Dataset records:
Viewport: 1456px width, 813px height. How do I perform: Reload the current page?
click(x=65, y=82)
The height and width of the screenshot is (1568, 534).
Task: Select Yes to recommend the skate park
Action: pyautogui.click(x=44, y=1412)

#### Set exercise:
Repeat every line of the items above word for word, leaving nothing out.

#### Task result:
Viewport: 1456px width, 813px height. How do I perform: Reload the current page?
click(x=65, y=82)
The height and width of the screenshot is (1568, 534).
Task: Select Yes to recommend the skate park
Action: pyautogui.click(x=44, y=1412)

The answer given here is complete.